So Who Cleans the Kitchen?
I was on a panel last week about how we can create more community living opportunities in urban centers and learned about a fascinating new housing model, pioneered by a group of young entrepreneurs, called StarCity. In their two San Francisco locations (with Oakland to open in January), “members” can rent a fully-furnished bedroom in a building where you share a kitchen and create community through opt-in dinners, volunteer activities, and other group hangs facilitated by the “community manager.”
This new model is supposed to be a solution to a wide variety of urban woes: increasingly unaffordable rents in city centers, the historic preponderance of people living alone, and, most significantly, the rise in isolation and loneliness.
As soon as the Q&A began, I asked Jon Dishotsky, the co-founder of StarCity, the question weighing most heavily on my mind: “So who cleans the kitchen?” The packed crowd laughed and then Dishotsky immediately responded:
“We hire someone. In all of the surveying we’ve done, we’ve found that fights over who cleans the kitchen are among the biggest deterrents to people wanting to live in community.”
Fair enough. I, too, have lived in a dorm room with a particularly notorious whiteboard that was often filled with hastily scrawled comments about the dishes in the sink and the stinking trash. It’s a passive aggressive poetry of sorts that anyone who has ever lived with other human beings knows all too well. To be sure, it would be nice to never see the sexist trope, “your mother doesn’t live here,” ever again.
On the other hand, the tension that underlies these whiteboard screeds, the questions around responsibility and care and community that they represent, are actually far deeper and, dare I argue, emotionally necessary if one is to reap the real benefits of community.
When you are 19 and living in a dorm room, it is one thing to neglect your fellow roommates as you burn the midnight oil hunched over some book in the library or fall madly in love and lose track of time. It’s kind of understandable that you would be a lazy domestic and maybe even a bad community member sometimes. You are young. You are figuring out who you want to be in the world. It’s developmentally appropriate to neglect others in that pursuit, at least to a certain extent.
But when you are a bona fide adult, this kind of neglect — at least if it presents itself habitually — becomes a sign of something else. It becomes a sign that you resisting the knowledge that living interdependently means sometimes doing things that you don’t want to do, things that are hard, things that are messy. And I don’t just mean dishes. I mean the fraught conversations that sometimes precede doing them. I mean having conflict with other living, breathing humans while you are sitting face to face with one another. I mean fighting and making up.

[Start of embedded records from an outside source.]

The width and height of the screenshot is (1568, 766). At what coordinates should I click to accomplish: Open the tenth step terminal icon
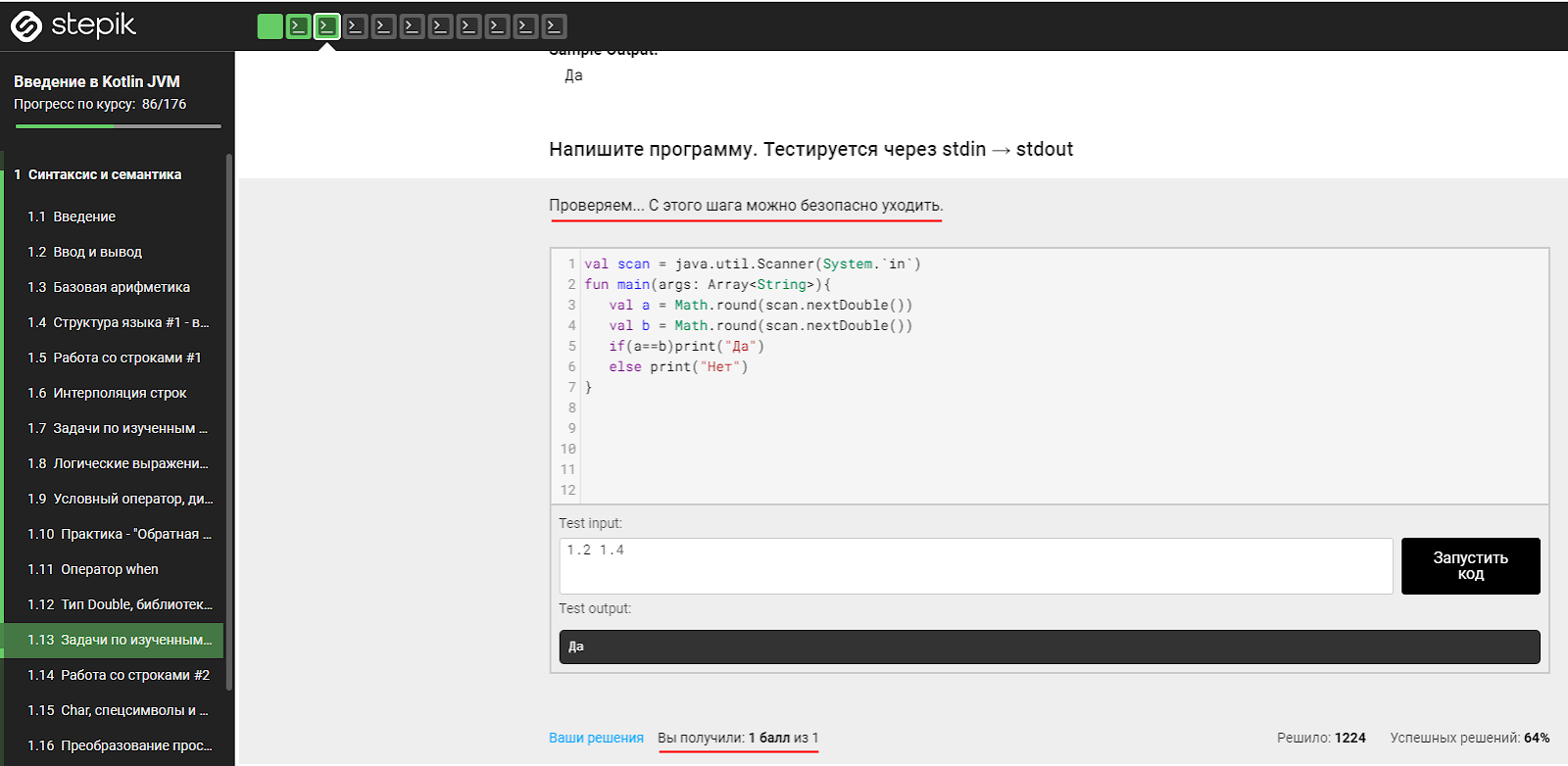pos(525,26)
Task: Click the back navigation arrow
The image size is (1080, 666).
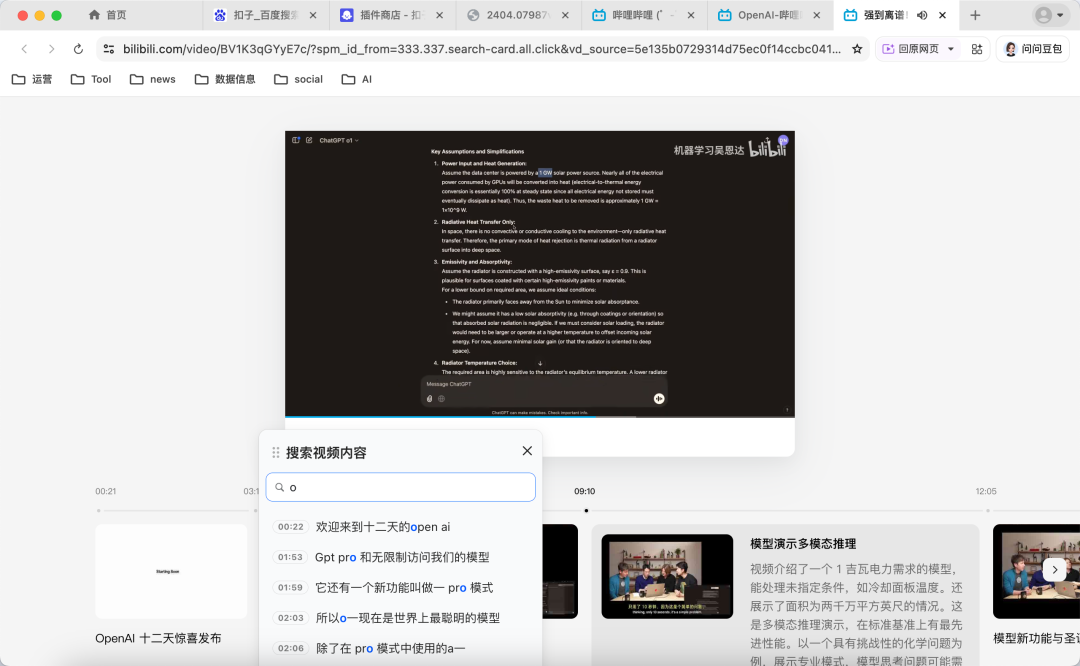Action: click(24, 47)
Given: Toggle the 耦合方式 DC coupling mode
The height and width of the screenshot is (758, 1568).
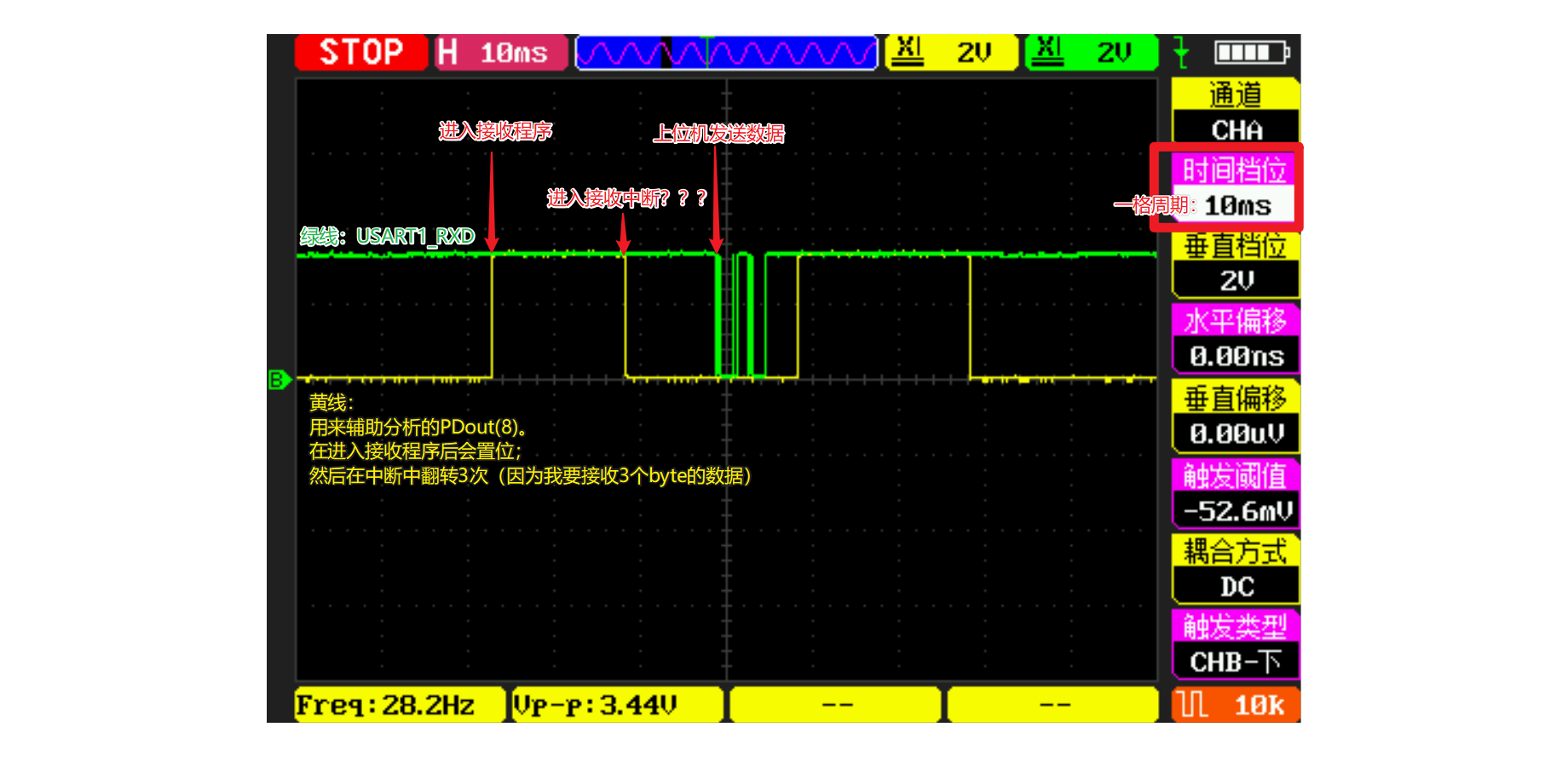Looking at the screenshot, I should pos(1236,569).
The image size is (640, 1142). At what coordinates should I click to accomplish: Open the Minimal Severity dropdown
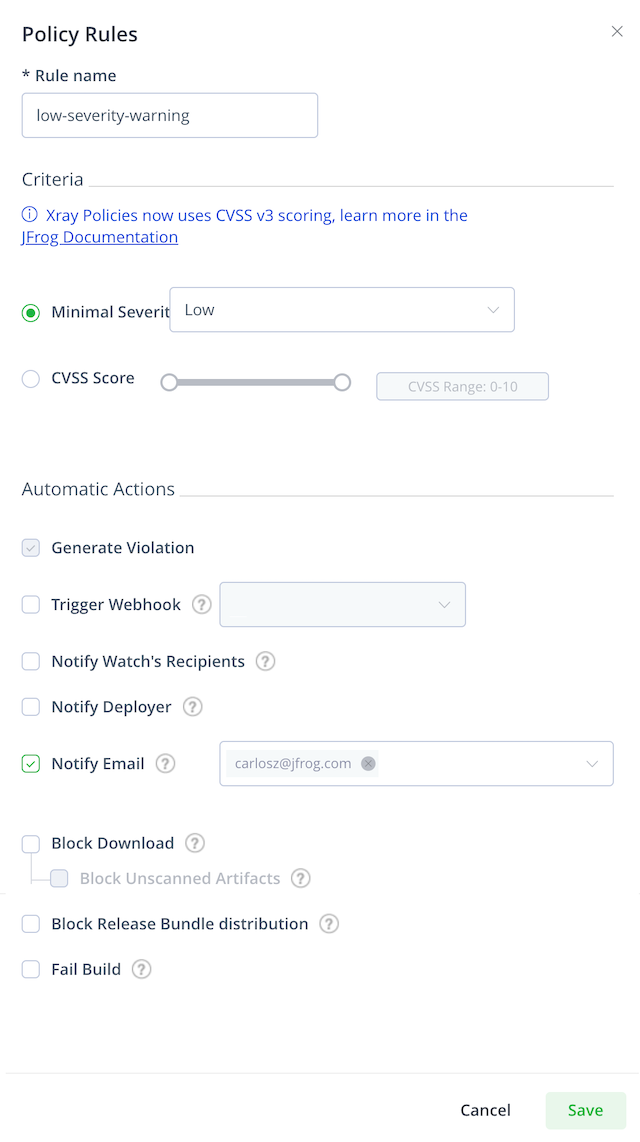342,310
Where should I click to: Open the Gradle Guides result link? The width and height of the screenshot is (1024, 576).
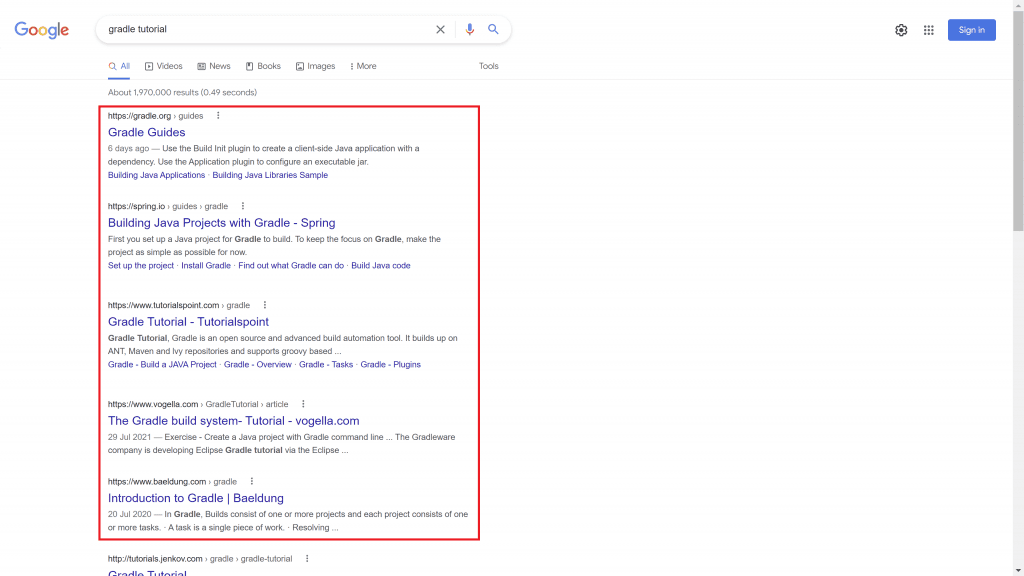(x=146, y=132)
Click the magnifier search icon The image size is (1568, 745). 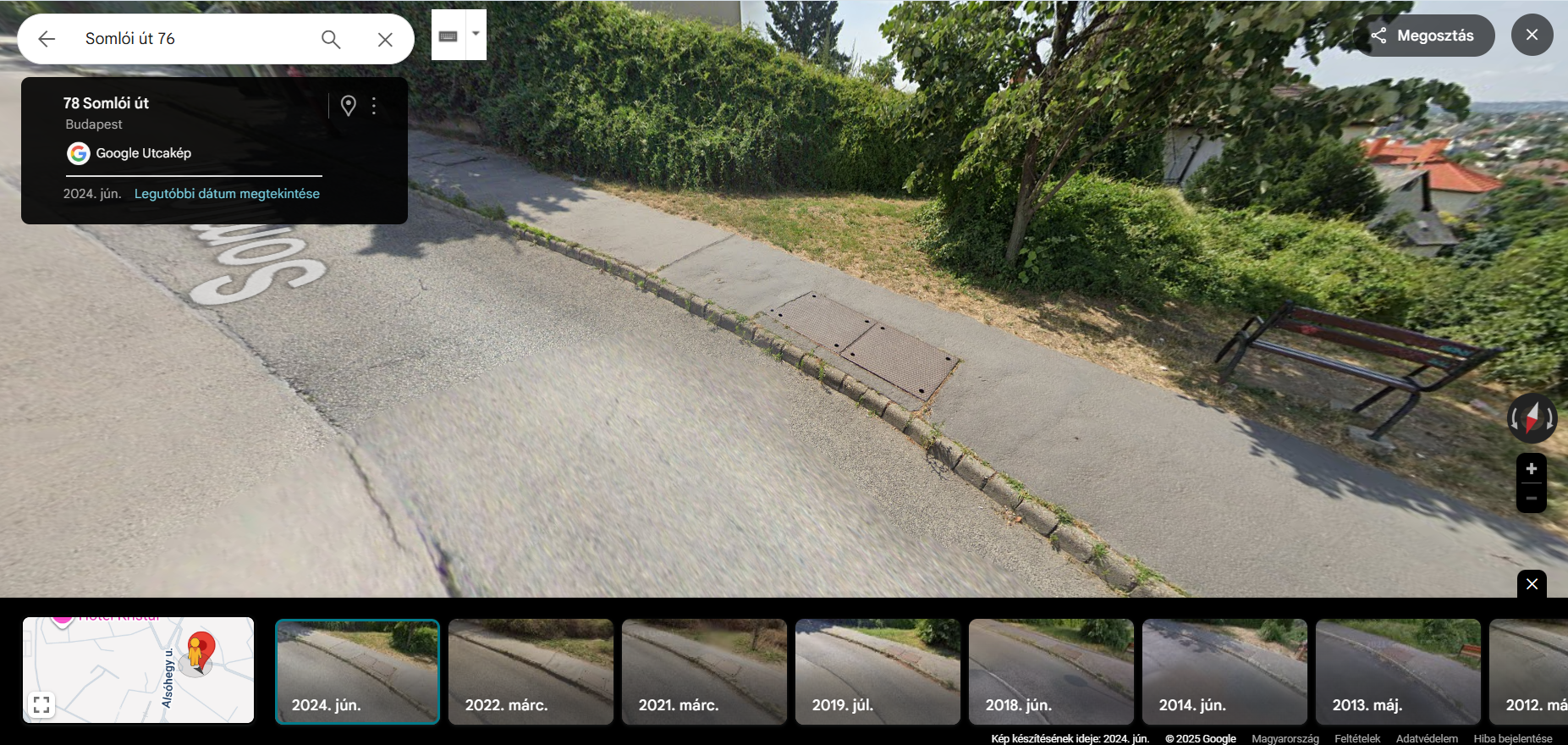point(331,39)
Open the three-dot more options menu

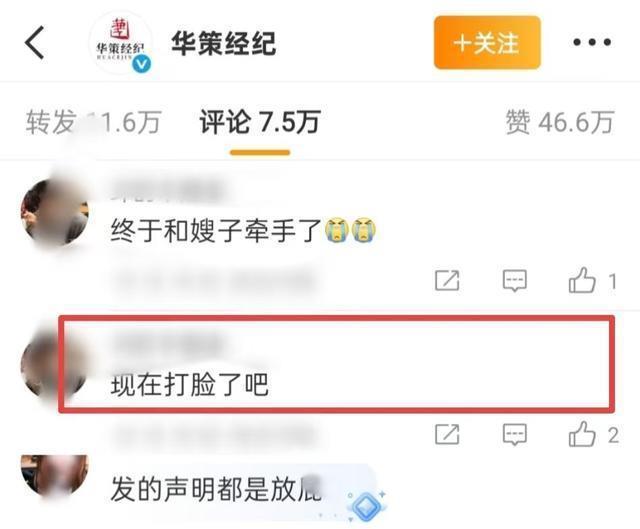click(592, 42)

I’ve learned this while living in my own cohousing community. Interestingly, we don’t fight over who cleans the kitchen. We each clean it on the nights when we cook (twice a quarter), and we have hired someone to do a deep clean on the whole common house once a month. That magic recipe was figured out over 17 years of living together. But we do disagree about things from time to time. Sometimes things as big as who God is. Sometimes things as small as how we should dispose of a rotting bookshelf.
We disagree with one another, annoy one another, sometimes even hurt one another, but our relationships are resilient because they’ve grown strong through bending this way and that. It’s the testing of them that makes them so rewarding — the rare but unmistakable presence of friction, not the absence of it, that makes them powerful.
I’ve noticed that my next door neighbor Cheryl uses the word “grace” a lot. I think this is part of what she means. My other neighbor, Kate, refers to living in community as a way to grow up spiritually. It’s not easy, but if it were, it wouldn’t be growth-producing. They are among the co-founders of the community, my friends, my teachers.
Kathryn McCamant, the godmother of cohousing in the United States, also on the panel, expressed that she thought StarCity was a viable stepping stone for people who are wary of living in community. She says that she faces a huge marketing problem when it comes to getting people to really throw their hats in the ring when she’s building cohousing communities. I have deep respect for her hard-earned wisdom. Maybe she’s right. Maybe hiring a cleaning person to make people feel comfortable with the communal experience is a small price to pay toward progress in a world — and a housing market — so totally out of whack.
I can’t help wondering: In our quest to create community, how do we distinguish between the performance versus the real, messy, growth-producing thing? How do we make sure that there is joy and celebration and service, but not at the exclusion of frustration and conflict and catharsis? Or are the latter the inevitable results whenever humans come together, even in places as beautiful and seemingly frictionless as StarCity?
I look forward to watching the development of this new model and finding out.